The number of attacks tripled to 30 in the South China Sea between January and September over the same period last year, mainly because of pirates operating off Indonesia's coastline, according to data compiled by the London-based International Maritime Bureau's piracy reporting centre in Malaysia.
Armed pirates have been robbing mostly merchant vessels in the South China Sea off the Indonesian island of Mangkai, said Noel Choong, head of the reporting centre. The area is a transit route used by vessels heading southeast to the Singapore Strait or northwest to East Asia and the Pacific Ocean.
The pirates appeared to take advantage of periods when Indonesian naval patrols were relatively weaker, Choong said.
Attacks in other parts of Indonesia's sprawling archipelago away from the South China Sea also increased from seven to 26 in the same period, probably because patrols in those areas were reduced as well at certain times, Choong said.
Choong said Indonesian authorities have not told the bureau why patrols were sometimes cut back, but he noted they boosted vigilance after the bureau wrote to them last month about recurring attacks in the South China Sea.
However, the global number of attacks dipped from 306 in the first nine months of 2009 to 289 this year, the bureau reported. The improvement was because attacks by Somali pirates in the Gulf of Aden dropped in this period from 100 to 44.
Lawlessness in Somalia has caused piracy to spiral off the country's coastline in the Gulf of Aden, one of the world's busiest shipping lanes, which is patrolled by an international flotilla of warships.
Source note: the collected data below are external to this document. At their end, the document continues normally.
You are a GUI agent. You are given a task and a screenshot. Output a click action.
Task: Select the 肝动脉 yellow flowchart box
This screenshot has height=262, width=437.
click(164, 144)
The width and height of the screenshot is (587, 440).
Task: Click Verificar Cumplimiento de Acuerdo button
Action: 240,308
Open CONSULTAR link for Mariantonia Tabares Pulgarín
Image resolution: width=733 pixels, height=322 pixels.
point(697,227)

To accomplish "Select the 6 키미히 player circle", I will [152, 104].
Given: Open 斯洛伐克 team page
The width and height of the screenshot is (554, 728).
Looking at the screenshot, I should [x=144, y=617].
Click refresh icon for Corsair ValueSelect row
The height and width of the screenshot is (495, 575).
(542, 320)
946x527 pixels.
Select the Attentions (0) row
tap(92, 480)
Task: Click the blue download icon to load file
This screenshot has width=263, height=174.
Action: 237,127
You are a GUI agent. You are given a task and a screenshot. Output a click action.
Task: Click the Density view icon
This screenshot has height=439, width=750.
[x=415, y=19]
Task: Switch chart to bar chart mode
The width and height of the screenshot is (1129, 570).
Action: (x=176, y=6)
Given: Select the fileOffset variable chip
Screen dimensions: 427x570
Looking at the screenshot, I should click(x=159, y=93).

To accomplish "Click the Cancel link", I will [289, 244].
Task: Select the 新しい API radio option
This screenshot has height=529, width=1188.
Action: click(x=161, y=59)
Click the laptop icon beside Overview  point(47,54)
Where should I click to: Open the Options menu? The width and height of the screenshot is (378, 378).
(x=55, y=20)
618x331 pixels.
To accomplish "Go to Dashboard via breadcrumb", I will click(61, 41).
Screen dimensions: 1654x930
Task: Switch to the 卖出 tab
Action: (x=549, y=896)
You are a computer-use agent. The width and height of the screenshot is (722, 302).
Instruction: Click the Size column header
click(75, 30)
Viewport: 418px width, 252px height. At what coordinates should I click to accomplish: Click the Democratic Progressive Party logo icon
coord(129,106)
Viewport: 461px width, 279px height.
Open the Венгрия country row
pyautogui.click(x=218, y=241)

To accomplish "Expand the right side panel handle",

Naval intervention has helped ease attacks in the Gulf of Aden this year, coupled with monsoon weather that moved piracy farther out to sea.
However, the monsoon season's end in mid-September may mean that attacks increase in the final three months of 2010, the bureau warned.
The European Union Naval Force said Monday that the bulk carrier MV Daisy, hijacked in April off Somalia, was released Sunday from pirate control. The crew, 21 Filipinos, were reported to be in good health. The EU Naval Force statement didn't say how much of a ransom was paid for the ship's release.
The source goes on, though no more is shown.